Ladies, you might not think you want to take part in this forum, but I assure you that the knowledge gained here will only improve your understanding of the males around you. Promise.

Like any good story, this one starts with my roommate (JJ) deciding he's going to a party off-campus. The party, populated nearly entirely of Drama Club-types, requires a bit of fashion-flare on the part of JJ, so he asks to borrow Whit's necktie-belt. It's not complicated. It's a blue and green tie that has a belt clasp-thing at the end. After putting it on, JJ decides that he can't wear it because it will be too much work to undo and retie when he goes to take a piss. The following conversation has a certain standard deviation, but mostly gets the point across.
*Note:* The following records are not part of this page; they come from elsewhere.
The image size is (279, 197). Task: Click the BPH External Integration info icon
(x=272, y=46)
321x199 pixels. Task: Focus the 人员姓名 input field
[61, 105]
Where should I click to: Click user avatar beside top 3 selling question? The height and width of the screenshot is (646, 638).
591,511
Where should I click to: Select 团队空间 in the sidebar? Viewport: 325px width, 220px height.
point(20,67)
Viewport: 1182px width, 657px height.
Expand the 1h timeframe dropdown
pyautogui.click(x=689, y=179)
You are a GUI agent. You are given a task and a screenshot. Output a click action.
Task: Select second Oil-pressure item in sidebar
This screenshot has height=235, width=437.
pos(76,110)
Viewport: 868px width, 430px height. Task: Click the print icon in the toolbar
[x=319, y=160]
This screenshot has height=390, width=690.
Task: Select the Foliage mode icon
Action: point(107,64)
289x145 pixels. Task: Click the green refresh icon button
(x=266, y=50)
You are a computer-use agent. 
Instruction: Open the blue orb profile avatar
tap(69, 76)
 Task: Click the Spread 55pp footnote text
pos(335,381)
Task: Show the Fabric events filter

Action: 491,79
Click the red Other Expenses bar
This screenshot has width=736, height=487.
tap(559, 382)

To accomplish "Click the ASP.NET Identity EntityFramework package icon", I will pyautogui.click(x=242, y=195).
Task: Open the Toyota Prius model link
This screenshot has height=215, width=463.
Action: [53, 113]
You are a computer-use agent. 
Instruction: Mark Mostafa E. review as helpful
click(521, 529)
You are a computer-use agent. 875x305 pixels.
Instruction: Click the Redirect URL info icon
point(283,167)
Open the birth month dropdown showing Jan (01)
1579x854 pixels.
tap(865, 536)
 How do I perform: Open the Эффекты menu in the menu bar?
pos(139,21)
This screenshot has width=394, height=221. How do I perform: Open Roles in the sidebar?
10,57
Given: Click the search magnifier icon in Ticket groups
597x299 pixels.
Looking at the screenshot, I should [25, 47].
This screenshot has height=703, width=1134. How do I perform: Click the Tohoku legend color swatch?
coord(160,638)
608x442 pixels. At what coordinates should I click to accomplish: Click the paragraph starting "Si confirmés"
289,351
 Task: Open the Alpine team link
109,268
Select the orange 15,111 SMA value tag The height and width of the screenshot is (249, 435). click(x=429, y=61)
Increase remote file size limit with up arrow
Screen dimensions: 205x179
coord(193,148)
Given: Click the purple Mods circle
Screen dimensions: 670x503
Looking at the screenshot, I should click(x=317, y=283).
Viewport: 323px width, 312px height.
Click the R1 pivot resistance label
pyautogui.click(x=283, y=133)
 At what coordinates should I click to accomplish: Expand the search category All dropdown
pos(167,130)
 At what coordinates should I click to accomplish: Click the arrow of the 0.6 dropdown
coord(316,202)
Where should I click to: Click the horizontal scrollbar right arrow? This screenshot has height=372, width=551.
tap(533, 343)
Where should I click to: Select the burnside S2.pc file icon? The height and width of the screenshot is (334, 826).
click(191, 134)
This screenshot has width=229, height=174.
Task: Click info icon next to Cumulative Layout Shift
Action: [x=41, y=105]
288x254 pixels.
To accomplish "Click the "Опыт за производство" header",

Dan: "What the fuck do you mean, 'too much work'? It's not hard to take a piss: unzip, pull, piss, replace."
JJ: "What? No. Unbuckle, unbutton and then unzip."
Whit: "No way. You're dick can't be too big to pull through the zipper-hole."
Dan: "Yeah. That shit is unheard of."
JJ: "It's too complicated to do that way."
Dan: "How the fuck do you figure that?"
JJ: "You gotta go in there and get it, then when you're done you gotta thread the needle to get it back in there."
Whit: "You're shitting me. I've never heard this."
Dan: "That's bullshit. Through the boxer-flap, through the zipper-hole, and then back again."
JJ: "No way. Unbuckle, unbutton, unzip and then over the boxers."
Dan: "Fucking over the boxers? Now I know you're full of shit."
Homan pokes his head out of his room
Homan: "Unbuckle, unbotton, unzip and over the boxers."
Whit: "Blimey!"
JJ: "Yeah dude. Over the boxers. Balls too."
Dan: "Unbe-fucking-lievable."
Homan: "Balls too? You're an artist."
Homan leaves and shuts door.
Whit: "This makes no sense."
Dan: "Yeah. The zipper isn't just there so the steel industry gets a cut of Levi's profits. It's a dick-accessory."
JJ: "Well, I see what you guys are saying, and I'll give it a shot. I'm still unbuckling, unbuttoning and unzipping to shit though."
Dan: "Cheater."

The poll of everyone to follow left us with about a 50/50 split of "Unbucklers" and "Zipperists", though JJ was the only one to regularly take his balls for a walk while he pees. Hach said he does it on occassion, when he's "feeling frisky."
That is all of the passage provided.